Cerca de 70 por cento de Jenin foi “aniquilada”, disse al-Obaidi.

Segundo ele, famílias de cerca de 120 casas foram obrigadas a fugir. Muitas casas foram parcial ou totalmente destruídas.

A casa de Bawaqneh é uma delas. Ao retornar para verificar a casa de sua família na sexta-feira, Bawaqneh disse que os soldados do exército israelense “viraram a casa de cabeça para baixo” depois de vandalizá-la de forma irreconhecível.

A porta principal está quebrada, as janelas da casa estão quebradas, os móveis, inclusive as camas, também estão quebrados. Os soldados israelenses desenharam nas paredes e nas imagens do pai assassinado de Bawaqneh.

“Todos os cantos da casa foram destruídos. Nossos eletrodomésticos de cozinha foram usados ​​e abusados. Levará semanas para tornar este espaço habitável novamente”, disse ela.

Algumas casas de família sofreram ainda pior. Al-Obaidi disse que “dezenas de casas foram arrasadas”.

Mais de 100 lojas e empresas foram destruídas, especialmente as da praça comercial de Jenin.

Vídeos verificados pela agência de verificação de fatos da Al Jazeera, Sanad, mostram escavadeiras do exército israelense destruindo empresas locais e estruturas residenciais em Jenin.

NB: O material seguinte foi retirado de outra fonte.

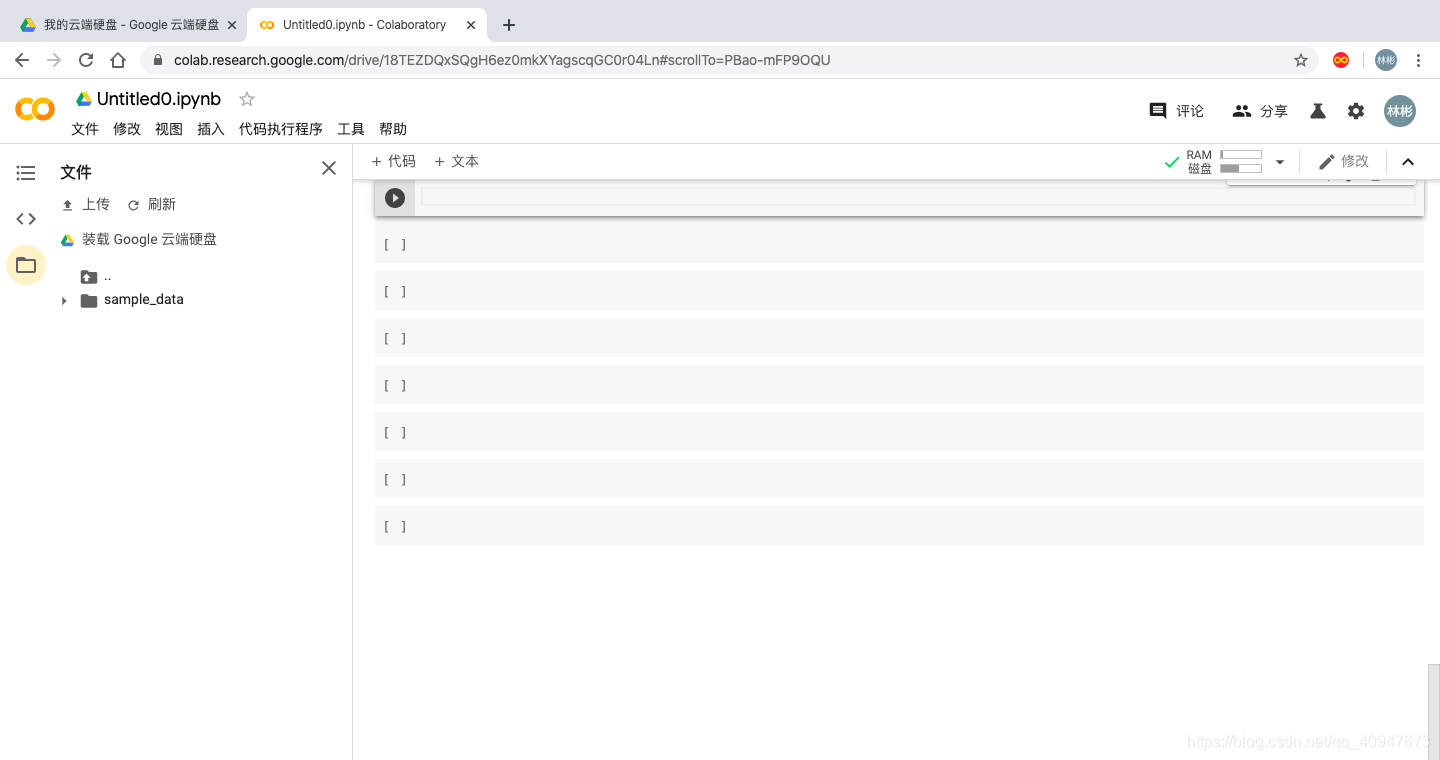Screen dimensions: 1440x760
Task: Open Colab settings via the gear icon
Action: tap(1355, 111)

Al-Obaidi disse que o município está a trabalhar para reparar algumas tubulações de água e linhas de energia em certas áreas, especialmente aquelas próximas ao hospital.

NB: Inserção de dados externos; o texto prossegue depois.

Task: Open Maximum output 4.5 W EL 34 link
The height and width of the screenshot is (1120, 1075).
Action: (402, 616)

Mas tem sido “extremamente desafiador com a forte presença das forças israelenses, que atiraram pessoalmente contra meu carro e contra os caminhões elétricos”, disse al-Obaidi.

Não é possível sair

A Sociedade do Crescente Vermelho Palestiniano (PRCS) disse que as suas equipas também enfrentam dificuldades em responder às pessoas presas em Jenin e no seu campo de refugiados, enquanto as forças israelitas obstruem o seu movimento. Muitos estavam com pouca comida, água, leite em pó para bebês e outros itens essenciais.

Soldados israelitas encurralaram a praça comercial no coração do campo e declararam-na uma “zona militar fechada”, disse o jornalista local Eman Silawy à Al Jazeera.

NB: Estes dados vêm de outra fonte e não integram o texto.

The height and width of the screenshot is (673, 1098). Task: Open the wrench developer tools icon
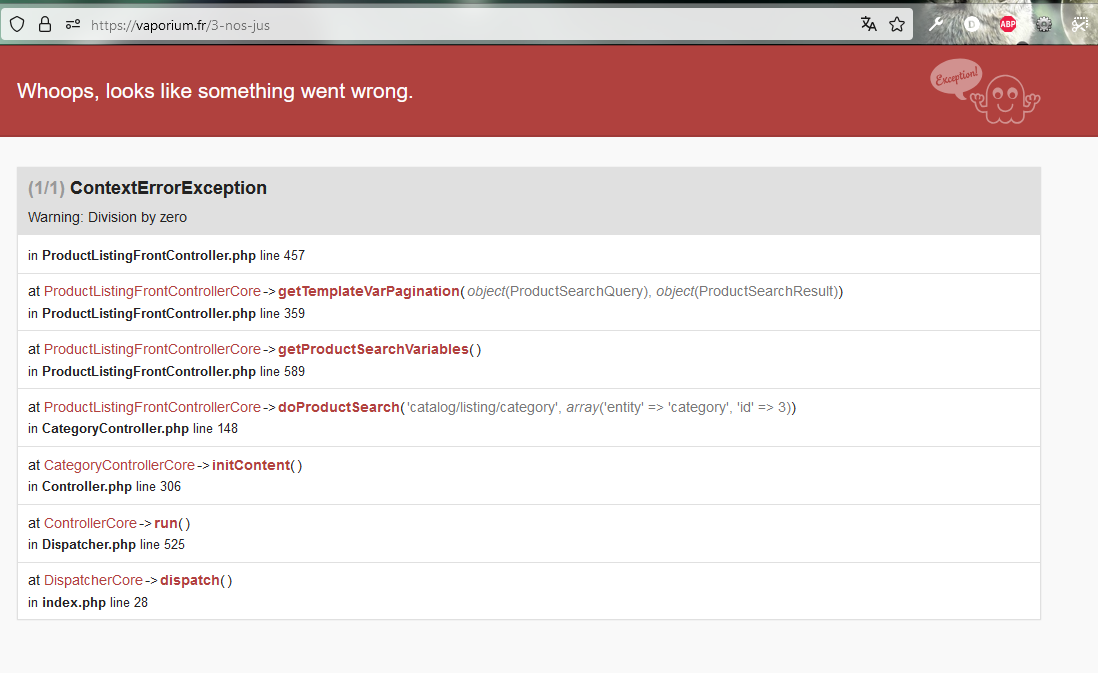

Jornalistas locais da Al Jazeera disseram que apenas uma fração dos 12 mil residentes do campo conseguiu fugir desde o início da operação. Os que fugiram foram para áreas nos arredores da cidade ou para áreas do campo distantes do centro dos confrontos.

Embora dezenas de pessoas na parte oriental do campo, incluindo no bairro principal de Ad-Damj, tenham sido forçadas a sair por soldados israelitas, “milhares de outras famílias permaneceram no campo”, disse Silawy.

Isso ocorre porque eles não conseguiram sair com segurança ou simplesmente não têm meios para fazê-lo, disse ela.

‘Estamos perdendo a esperança’

Os ataques israelitas a Jenin não são novidade.

Jenin tem sido um ponto focal para incursões militares israelitas muitas vezes antes, desde o segunda Intifada que eclodiu no ano 2000.

Durante estes ataques, as forças israelitas destroem frequentemente bairros inteiros, alegando que albergam combatentes palestinianos.

Mesmo sem estas incursões, as condições no campo são desesperadoras, dizem os trabalhadores humanitários. A taxa de desemprego é elevada e a pobreza é galopante, segundo as Nações Unidas.

Apesar dos muitos desafios que temos pela frente, al-Obaidi disse que os residentes de Jenin sempre foram “firmes” face à “agressão” israelita.

Como muitos outros, Bawaqneh disse ter esperança de que sua família retorne para sua casa assim que ela for restaurada. Ela foi usada pelos soldados israelenses como “base” quando eles partiram, disse ela, acrescentando que ficou chocada, mas não surpresa, com a extensão dos “danos intencionais” infligidos às suas casas e pertences.

“Estamos muito, muito cansados”, disse ela. A família, agora abrigada num lar temporário nos arredores de Jenin, terá mais uma vez de reparar grandes danos e pagar com as suas próprias poupanças para o fazer.

“A escala da destruição, da perda e do medo do desconhecido é o que mais me preocupa”, disse ela. “Estamos perdendo a esperança de retomar qualquer coisa que se assemelhe à vida normal porque o acampamento não recebe nenhum tipo de apoio”.